Tidal Premium through my MacBook Pro and the Fun (using headphone jack into split RCA cables), the sound in the Ether-C Flow is definitive and additive. The Fun does indeed provide the necessary power to drive the Flow to voluminous levels of hurt. Want more warmth? Throw in the Vivid OpAmps, sit back and enjoy. I do love the Ether-C Flow, but always welcome a bit more sub-bass. Coldplay’s Up & Up shows well in this set up. Coldplay has a tendency to be a shouty-kind of sound on many songs and this is one of them. But I sift through that to the added power. Giving that extra rumble down low (yes Tidal Premium does that) the Fun drives the Flow well.

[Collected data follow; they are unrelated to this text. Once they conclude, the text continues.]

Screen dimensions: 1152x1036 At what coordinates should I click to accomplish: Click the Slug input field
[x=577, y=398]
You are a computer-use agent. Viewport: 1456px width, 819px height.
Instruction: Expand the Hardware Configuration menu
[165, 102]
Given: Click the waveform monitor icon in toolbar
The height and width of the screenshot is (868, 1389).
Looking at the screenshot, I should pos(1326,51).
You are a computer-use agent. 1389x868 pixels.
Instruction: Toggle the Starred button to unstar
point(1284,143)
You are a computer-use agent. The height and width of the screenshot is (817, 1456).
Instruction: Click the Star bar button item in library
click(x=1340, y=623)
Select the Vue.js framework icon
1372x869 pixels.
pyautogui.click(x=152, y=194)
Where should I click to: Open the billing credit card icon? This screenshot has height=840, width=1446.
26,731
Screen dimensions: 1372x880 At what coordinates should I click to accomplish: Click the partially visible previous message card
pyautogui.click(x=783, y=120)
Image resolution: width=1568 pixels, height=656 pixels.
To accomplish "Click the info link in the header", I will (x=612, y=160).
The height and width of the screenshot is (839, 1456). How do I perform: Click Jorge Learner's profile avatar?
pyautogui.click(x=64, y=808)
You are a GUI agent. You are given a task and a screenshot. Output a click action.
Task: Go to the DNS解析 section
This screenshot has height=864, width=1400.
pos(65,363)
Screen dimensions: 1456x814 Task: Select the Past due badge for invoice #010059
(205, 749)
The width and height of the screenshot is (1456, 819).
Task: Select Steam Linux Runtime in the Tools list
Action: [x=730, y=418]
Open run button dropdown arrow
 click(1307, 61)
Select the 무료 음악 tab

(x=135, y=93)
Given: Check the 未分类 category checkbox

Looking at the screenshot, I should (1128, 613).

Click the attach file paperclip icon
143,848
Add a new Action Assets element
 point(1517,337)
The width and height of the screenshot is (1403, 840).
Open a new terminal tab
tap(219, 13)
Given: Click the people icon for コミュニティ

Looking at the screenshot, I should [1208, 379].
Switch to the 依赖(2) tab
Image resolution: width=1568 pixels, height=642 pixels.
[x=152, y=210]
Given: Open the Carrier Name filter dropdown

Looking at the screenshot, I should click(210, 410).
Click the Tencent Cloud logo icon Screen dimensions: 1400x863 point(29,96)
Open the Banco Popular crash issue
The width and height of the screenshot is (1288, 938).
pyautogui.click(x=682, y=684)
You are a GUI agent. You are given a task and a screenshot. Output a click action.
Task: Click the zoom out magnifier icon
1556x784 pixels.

Switching to the Cascade through the same set up, that bass is back in full force. The Cascade is known as the bass-cannon of headphones in some circles, and it does not disappoint here. Sounding better than straight out of the MBP (one would hope so anyway), that “better” comes straight from the extra amplification of the Fun. So, one could argue that the source sound is the same, but only amplified. That would be correct, but it still sounds a bit better. Not more definitive like the Flow, which is a harder to drive critter, but just more of it. So, I cannot say definitively if the sound is “better,” but only more of it. A harder to drive headphone such as the Ether will benefit more than the Cascade, which is straightforward to drive since it is marketed as a portable.

With Motherboard pouring through from Daft Punk (one of my favorite test tracks) on the same set up, the Cascade reminds me of what I love about it. There is just that presence there, which comes through loud and clear. The Fun is not the detail monster of other amps, and it isn’t meant to be. That job is up to the Bang or the Play. No, the Fun provides the engine with which to drive your music. And in that regard, it does a very good job.

Follow that up with Song For America from a favorite of mine, Kansas, and you have a pretty good idea of what the Fun can bring to the table. Power, and what I will call “girth” give it very good presence. Details while slightly above average come through with good placement. You do not mistake what sound is where. As such Sound stage is decently wide and tall. A good boxy set up pervades the feeling of a larger hall. Nicely done.


OpAmp:

As stated above, I preferred the Vivid OpAmp for its warmth, but kept the Basic in most of the time to show what the most economical unit could do. Providing what I would say is on par with other amps at this price range, the Fun has a bit more power than many at this price, providing up to 2 full watts for most easily driven headphones and IEM’s. More than adequate in my book, and good for gaming situations as well, like the Play. What it does not provide is a better DAC. Whatever you have in your source is it. But my thought here is those that would use this in either a desktop headphone amp set up or inside a PC tower for gaming will most likely have a better DAC (either from a DAP) or a better soundcard for gaming purposes.

The Fun makes no pretense in providing better sound, only in providing MORE sound. Burson leaves that up to the source, whether it is the Bang or as other reviews here have provided their own DAC’s. And in the end, who doesn’t want more power?

[​IMG]

Finale:

This may be a shorter than average review of late, but that is by design. For once I have the Bang inhouse, I will be able to pair the two and get a better sense of their place. I have the Schitt Modi2 Uber and Magni2 for cheaper comparative purposes, and my iFi stack moving up, so that will be a good mix.

Don’t take this as a slight of the Fun. No, indeed not. For the Fun is a powerful desktop amp, which fits nicely into my set up. Not the most versatile of options, but easy to hook up with pretty much whatever you would like. Easily hooking a DAP to the front slot, or your laptop/PC/DAP from the RCS cables in back; it simply works. And sometimes that is the best compliment you can earn. This is the true benefit of the Fun. It is affordable, “optionable,” PC-able, and small of size with excellent power.

I thank Burson for this opportunity, and when the Bang gets to my humble hamlet of a town, there will be an act two. So, we will simply call this act one.